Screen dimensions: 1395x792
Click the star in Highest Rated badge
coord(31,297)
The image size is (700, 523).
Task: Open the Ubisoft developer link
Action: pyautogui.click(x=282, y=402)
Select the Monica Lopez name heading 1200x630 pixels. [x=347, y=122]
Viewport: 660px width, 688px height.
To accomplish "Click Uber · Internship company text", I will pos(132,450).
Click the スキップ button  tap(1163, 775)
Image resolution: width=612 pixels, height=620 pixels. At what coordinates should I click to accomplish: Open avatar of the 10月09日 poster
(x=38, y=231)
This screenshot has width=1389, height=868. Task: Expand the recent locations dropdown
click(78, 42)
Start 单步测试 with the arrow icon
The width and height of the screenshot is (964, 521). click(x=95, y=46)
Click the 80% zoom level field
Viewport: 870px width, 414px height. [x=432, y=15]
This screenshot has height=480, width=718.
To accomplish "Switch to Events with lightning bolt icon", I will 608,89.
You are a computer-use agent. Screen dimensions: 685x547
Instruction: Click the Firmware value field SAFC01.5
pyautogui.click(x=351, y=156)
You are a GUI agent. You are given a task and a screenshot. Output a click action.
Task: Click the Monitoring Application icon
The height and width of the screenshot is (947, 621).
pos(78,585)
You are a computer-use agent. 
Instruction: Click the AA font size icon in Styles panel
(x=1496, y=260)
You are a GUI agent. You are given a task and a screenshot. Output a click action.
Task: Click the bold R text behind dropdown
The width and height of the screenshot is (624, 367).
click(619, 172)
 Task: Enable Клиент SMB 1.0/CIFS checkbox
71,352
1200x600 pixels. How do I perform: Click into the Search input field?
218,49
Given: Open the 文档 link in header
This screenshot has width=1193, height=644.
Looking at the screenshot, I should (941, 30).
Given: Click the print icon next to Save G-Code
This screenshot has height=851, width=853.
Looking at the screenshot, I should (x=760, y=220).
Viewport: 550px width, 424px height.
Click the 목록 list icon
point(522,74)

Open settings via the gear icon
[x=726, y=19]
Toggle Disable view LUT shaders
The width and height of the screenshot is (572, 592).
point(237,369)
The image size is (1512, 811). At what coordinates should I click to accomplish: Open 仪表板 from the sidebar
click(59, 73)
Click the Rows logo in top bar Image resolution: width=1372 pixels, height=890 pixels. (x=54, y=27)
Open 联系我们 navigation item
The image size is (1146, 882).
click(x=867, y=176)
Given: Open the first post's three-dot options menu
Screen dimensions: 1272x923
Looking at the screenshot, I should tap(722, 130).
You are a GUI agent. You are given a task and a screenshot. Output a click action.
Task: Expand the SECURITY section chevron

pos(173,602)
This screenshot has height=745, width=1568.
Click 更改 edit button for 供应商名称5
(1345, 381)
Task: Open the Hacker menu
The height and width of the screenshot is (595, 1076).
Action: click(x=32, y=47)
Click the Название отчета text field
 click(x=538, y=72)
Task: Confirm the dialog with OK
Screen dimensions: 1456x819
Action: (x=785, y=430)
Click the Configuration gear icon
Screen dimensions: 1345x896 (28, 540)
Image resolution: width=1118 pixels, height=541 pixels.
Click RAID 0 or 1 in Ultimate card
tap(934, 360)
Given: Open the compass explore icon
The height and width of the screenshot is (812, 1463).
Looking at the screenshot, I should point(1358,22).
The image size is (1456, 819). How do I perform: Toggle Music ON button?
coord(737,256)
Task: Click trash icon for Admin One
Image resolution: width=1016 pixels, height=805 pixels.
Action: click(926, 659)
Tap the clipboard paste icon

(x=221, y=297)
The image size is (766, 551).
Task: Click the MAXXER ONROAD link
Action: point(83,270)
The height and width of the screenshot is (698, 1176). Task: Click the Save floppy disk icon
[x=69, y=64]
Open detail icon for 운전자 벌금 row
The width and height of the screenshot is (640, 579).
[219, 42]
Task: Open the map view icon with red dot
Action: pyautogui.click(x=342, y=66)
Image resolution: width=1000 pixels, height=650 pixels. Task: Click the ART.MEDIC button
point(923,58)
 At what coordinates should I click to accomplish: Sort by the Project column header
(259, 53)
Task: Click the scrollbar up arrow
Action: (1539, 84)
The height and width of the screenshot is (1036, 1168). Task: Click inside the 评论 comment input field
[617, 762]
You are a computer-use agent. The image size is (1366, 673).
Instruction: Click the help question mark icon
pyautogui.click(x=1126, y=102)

==========

Format every line of the items above as a JSON list of strings, one string per line, leaving out blank lines.

- **Reply**
[
  "Screen dimensions: 1395x792",
  "Click the star in Highest Rated badge",
  "coord(31,297)",
  "The image size is (700, 523).",
  "Task: Open the Ubisoft developer link",
  "Action: pyautogui.click(x=282, y=402)",
  "Select the Monica Lopez name heading 1200x630 pixels. [x=347, y=122]",
  "Viewport: 660px width, 688px height.",
  "To accomplish \"Click Uber · Internship company text\", I will pos(132,450).",
  "Click the スキップ button  tap(1163, 775)",
  "Image resolution: width=612 pixels, height=620 pixels. At what coordinates should I click to accomplish: Open avatar of the 10月09日 poster",
  "(x=38, y=231)",
  "This screenshot has width=1389, height=868. Task: Expand the recent locations dropdown",
  "click(78, 42)",
  "Start 单步测试 with the arrow icon",
  "The width and height of the screenshot is (964, 521). click(x=95, y=46)",
  "Click the 80% zoom level field",
  "Viewport: 870px width, 414px height. [x=432, y=15]",
  "This screenshot has height=480, width=718.",
  "To accomplish \"Switch to Events with lightning bolt icon\", I will 608,89.",
  "You are a computer-use agent. Screen dimensions: 685x547",
  "Instruction: Click the Firmware value field SAFC01.5",
  "pyautogui.click(x=351, y=156)",
  "You are a GUI agent. You are given a task and a screenshot. Output a click action.",
  "Task: Click the Monitoring Application icon",
  "The height and width of the screenshot is (947, 621).",
  "pos(78,585)",
  "You are a computer-use agent. ",
  "Instruction: Click the AA font size icon in Styles panel",
  "(x=1496, y=260)",
  "You are a GUI agent. You are given a task and a screenshot. Output a click action.",
  "Task: Click the bold R text behind dropdown",
  "The width and height of the screenshot is (624, 367).",
  "click(619, 172)",
  " Task: Enable Клиент SMB 1.0/CIFS checkbox",
  "71,352",
  "1200x600 pixels. How do I perform: Click into the Search input field?",
  "218,49",
  "Given: Open the 文档 link in header",
  "This screenshot has width=1193, height=644.",
  "Looking at the screenshot, I should (941, 30).",
  "Given: Click the print icon next to Save G-Code",
  "This screenshot has height=851, width=853.",
  "Looking at the screenshot, I should (x=760, y=220).",
  "Viewport: 550px width, 424px height.",
  "Click the 목록 list icon",
  "point(522,74)",
  "Open settings via the gear icon",
  "[x=726, y=19]",
  "Toggle Disable view LUT shaders",
  "The width and height of the screenshot is (572, 592).",
  "point(237,369)",
  "The image size is (1512, 811). At what coordinates should I click to accomplish: Open 仪表板 from the sidebar",
  "click(59, 73)",
  "Click the Rows logo in top bar Image resolution: width=1372 pixels, height=890 pixels. (x=54, y=27)",
  "Open 联系我们 navigation item",
  "The image size is (1146, 882).",
  "click(x=867, y=176)",
  "Given: Open the first post's three-dot options menu",
  "Screen dimensions: 1272x923",
  "Looking at the screenshot, I should tap(722, 130).",
  "You are a GUI agent. You are given a task and a screenshot. Output a click action.",
  "Task: Expand the SECURITY section chevron",
  "pos(173,602)",
  "This screenshot has height=745, width=1568.",
  "Click 更改 edit button for 供应商名称5",
  "(1345, 381)",
  "Task: Open the Hacker menu",
  "The height and width of the screenshot is (595, 1076).",
  "Action: click(x=32, y=47)",
  "Click the Название отчета text field",
  " click(x=538, y=72)",
  "Task: Confirm the dialog with OK",
  "Screen dimensions: 1456x819",
  "Action: (x=785, y=430)",
  "Click the Configuration gear icon",
  "Screen dimensions: 1345x896 (28, 540)",
  "Image resolution: width=1118 pixels, height=541 pixels.",
  "Click RAID 0 or 1 in Ultimate card",
  "tap(934, 360)",
  "Given: Open the compass explore icon",
  "The height and width of the screenshot is (812, 1463).",
  "Looking at the screenshot, I should point(1358,22).",
  "The image size is (1456, 819). How do I perform: Toggle Music ON button?",
  "coord(737,256)",
  "Task: Click trash icon for Admin One",
  "Image resolution: width=1016 pixels, height=805 pixels.",
  "Action: click(926, 659)",
  "Tap the clipboard paste icon",
  "(x=221, y=297)",
  "The image size is (766, 551).",
  "Task: Click the MAXXER ONROAD link",
  "Action: point(83,270)",
  "The height and width of the screenshot is (698, 1176). Task: Click the Save floppy disk icon",
  "[x=69, y=64]",
  "Open detail icon for 운전자 벌금 row",
  "The width and height of the screenshot is (640, 579).",
  "[219, 42]",
  "Task: Open the map view icon with red dot",
  "Action: pyautogui.click(x=342, y=66)",
  "Image resolution: width=1000 pixels, height=650 pixels. Task: Click the ART.MEDIC button",
  "point(923,58)",
  " At what coordinates should I click to accomplish: Sort by the Project column header",
  "(259, 53)",
  "Task: Click the scrollbar up arrow",
  "Action: (1539, 84)",
  "The height and width of the screenshot is (1036, 1168). Task: Click inside the 评论 comment input field",
  "[617, 762]",
  "You are a computer-use agent. The image size is (1366, 673).",
  "Instruction: Click the help question mark icon",
  "pyautogui.click(x=1126, y=102)"
]